AM Best pointed out that in terms of geographical distribution, the United States remains the largest cyber insurance market and is far ahead. NAIC data shows that U.S. premiums account for more than half of global premiums. The agency believes that this proportion may be closer to 60% if U.S.-related risk exposures underwritten through Lloyd’s are taken into account. AM Best expects other regions to gradually increase their share of the global market, noting that rapid digitalization is driving growing awareness among small and medium-sized enterprises, supported by evolving regulatory regimes and larger enterprise customers in Europe, as well as rising penetration in parts of Asia.

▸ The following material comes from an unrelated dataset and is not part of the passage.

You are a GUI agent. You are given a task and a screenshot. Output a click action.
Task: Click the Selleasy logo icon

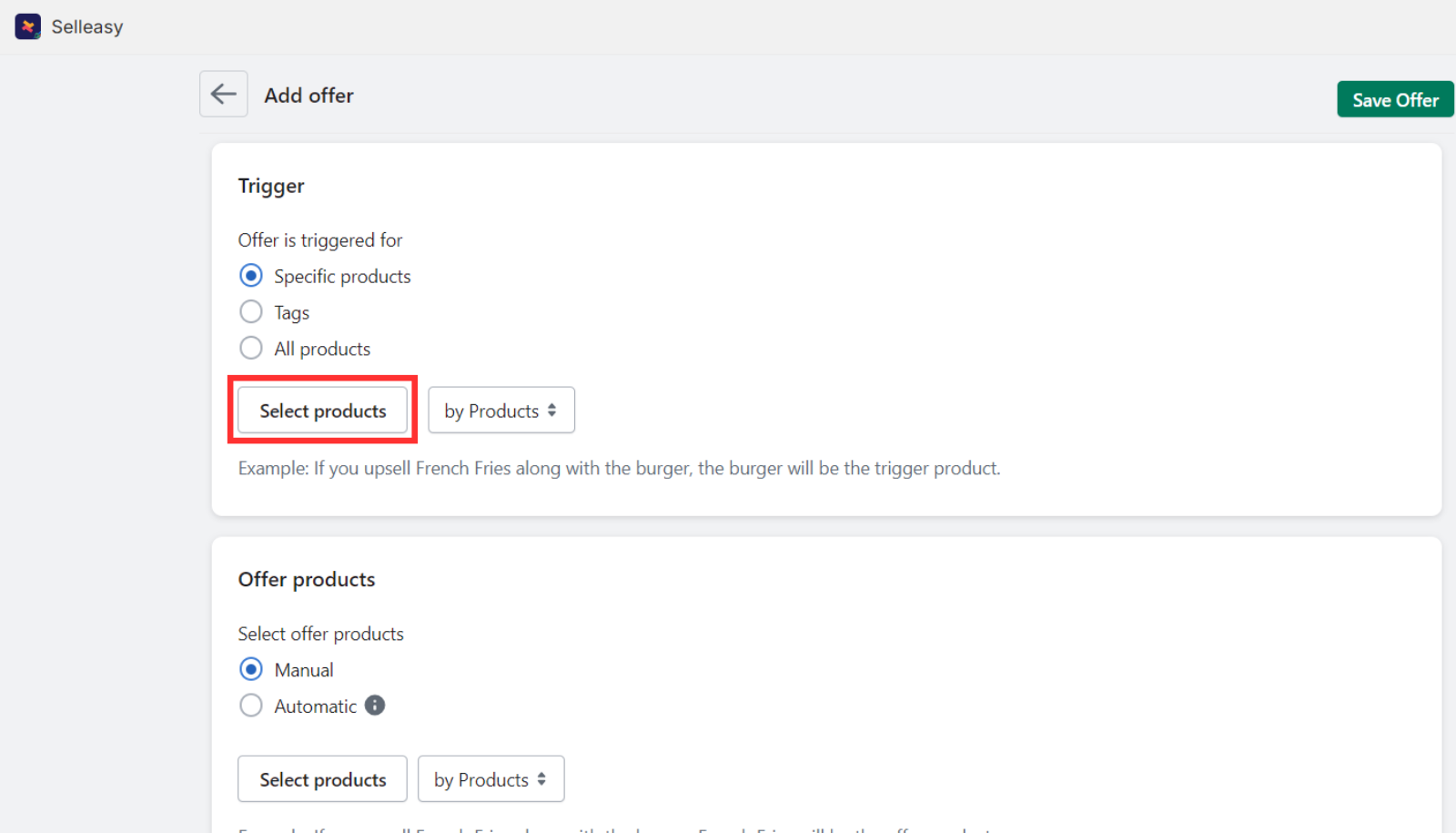click(27, 26)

The agency also expects geopolitical instability to bolster demand following the outbreak of conflict between Iran and the United States in February 2026, noting that cybercriminal activity increased in the early months, although the resulting losses and damage are difficult to quantify. AM Best added that insurers’ exposure in this conflict should be limited in part by war exclusions in cyber policy standards from 2023, although applying these exclusions in practice still requires insurers to prove links between attacks and state-sponsored actors.
AM Best also discusses the role of reinsurance and insurance-related securities in supporting this segment. It described capacity as ample, with both reinsurers and alternative capital providers expanding participation and helping to maintain buyer-friendly terms, and noted a gradual shift away from proportional reinsurance structures toward non-proportional reinsurance structures designed to provide greater tail protection.
The cyber catastrophe bond market, while still a small part of the broader catastrophe bond sector, continues to grow in 2025, with AM Best estimating more than $1.3 billion in issuance of 144A cyber catastrophe bonds, including large transactions from Beazley and Chubb. Even so, given that traditional channels already provide sufficient capacity, AM Best expects growth in cyber securities to remain fairly modest in the near term, citing Swiss Re and Axis Capital’s decision not to renew their respective cyber retrocession deals in 2026 as examples, as well as ongoing constraints posed by limited historical loss data and model uncertainty.
AM Best quoted Comparitech data showing that 2025 was the third consecutive year of record-breaking ransomware, with the number of attacks worldwide increasing by more than 30% to 7,419. The United States remains the most targeted country, accounting for approximately half of all recorded attacks worldwide.
The agency noted the growing adoption of “zero trust” security approaches as a response, pointing to high-profile UK incidents, including attacks on Marks & Spencer and Jaguar Land Rover, as examples of how ransomware can cause significant operational disruption and strengthen the case for cover.
AM Best further warned that systemic risk remains a significant concern, citing outages affecting Amazon Web Services, CrowdStrike and CDK Global in 2024 and 2025 as examples of how a single point of failure can disrupt many organizations simultaneously.
On the AI front, AM Best reiterated that while it strengthens cyber defenses, criminals can equally use it to conduct automated attacks and craft more persuasive, personalized social engineering attempts, underscoring the continued need for employee awareness and AI-powered defense tools.
Finally, AM Best emphasized that given the sensitivity of policyholder, loss control and customer data, insurance companies themselves face increasing risks of attacks, so strong internal controls are critical to guard against fraud, breaches and operational disruptions.